The extract of S. tragacantha showed local anesthetic activity following intra dermal injection in Guinea pigs. This prompted the fractionation of the methanol extract and the fractions obtained were also tested for local anesthetic activity. The fractions showed anesthetic activity of varying degrees. The results of both Guinea pig wheal tests suggest that both the extract and fractions of Sterculia tragacantha were able to inhibit nerve impulse conduction in the skin of Guinea pigs.

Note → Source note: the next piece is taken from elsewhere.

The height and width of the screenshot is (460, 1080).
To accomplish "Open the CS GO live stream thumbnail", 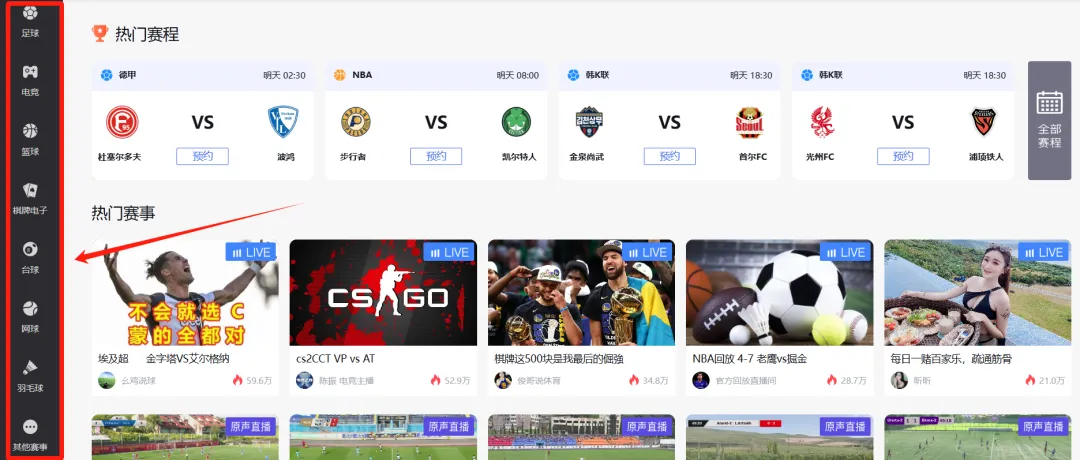I will click(x=383, y=293).
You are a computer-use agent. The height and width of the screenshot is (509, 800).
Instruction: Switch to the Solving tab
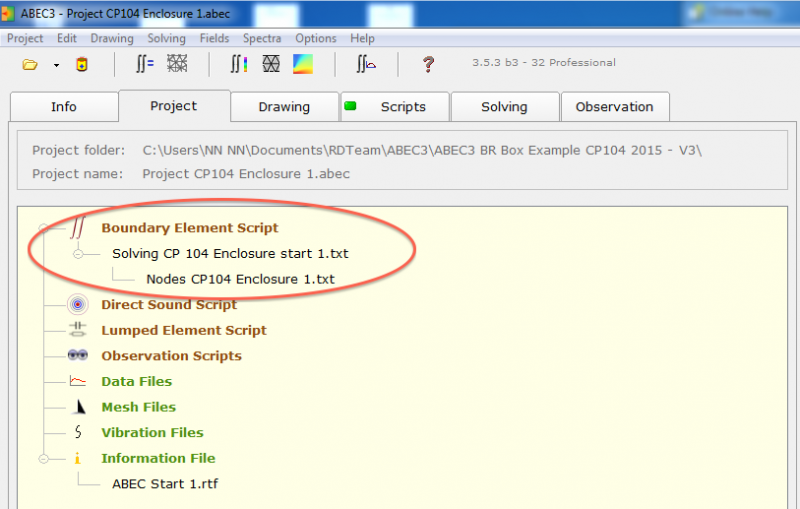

It was noted that the solution of the extract formed in Tween 20 and distilled water were acidic in nature. These solutions on subcutaneous injection did not irritate the tissue. Acidic solutions of local anesthetics are known to cause tissue irritation, inflammation and pain following injection (Aldrete and Johnson, 1970; Redd et al., 1990; Berto et al., 2011). We therefore suggest that the absence of inflammation after injection of this solution may be due to its anti-inflammatory and anti-oxidant properties (Udegbunam et al., 2011). The acute inflammatory process involves the activity of inflammatory mediators such as neutrophil-derived free radicals, Reactive Oxygen Species (ROS), Nitric Oxide (NO•), prostaglandins and cytokines (Valko et al., 2006; Gusdinar et al., 2011). ROS play an important role in the pathogenesis of local and systemic inflammatory disorders (Valko et al., 2006; Gusdinar et al., 2011). For this reason, agents that can effectively inhibit prostaglandins, cytokines and the oxidative burst of activated leukocytes contribute to the prevention of inflammation (Tanas et al., 2010).
Plants are known to contain several phytochemical constituents which exhibit complex interactions producing synergistic or antagonistic responses (Savelev et al., 2003). Thus, it was not surprising that the fractions which showed potent local anesthetic activity contained both alkaloids and saponins. Plants rich in alkaloids have been shown to possesses local anesthetic properties. The pharmacologic study of two diterpene alkaloids, 3 acetylaconitine (ACC) and aconitine isolated from the root of Aconitum flavum by Tang et al. (1986) showed that both alkaloids had local anesthetic action. The local anesthetic effect of Cassia absus was attributed to the presence of two alkaloids-chaksine and isochacksine (Bukhari and Khan, 1963). Also, the local anesthetic effect of Erythrophleum guineense was attributed to the presence of cassine while an indole alkaloid was incriminated as being responsible for the local anesthetic effect of Mitragyna stipulosa (Oliver-Bever, 1986). Saponins have been shown to have analgesic effects (Calixto et al., 2000; Wang et al., 2008; Ma et al., 2011).
The results of this study showed that the extract and fractions of S. tragacantha possessed local anesthetic activity. Injection of the extract subcutaneously did not cause tissue reaction. Thus, it can be concluded that the alkaloids and saponins contained in the leaves of S. tragacantha may be responsible for this activity. The extract of S. tragacantha and its fractions might be useful for local anesthesia prior to minor surgical procedures. Further experiments will be carried out to explore the use of this extract for local anesthesia in goats.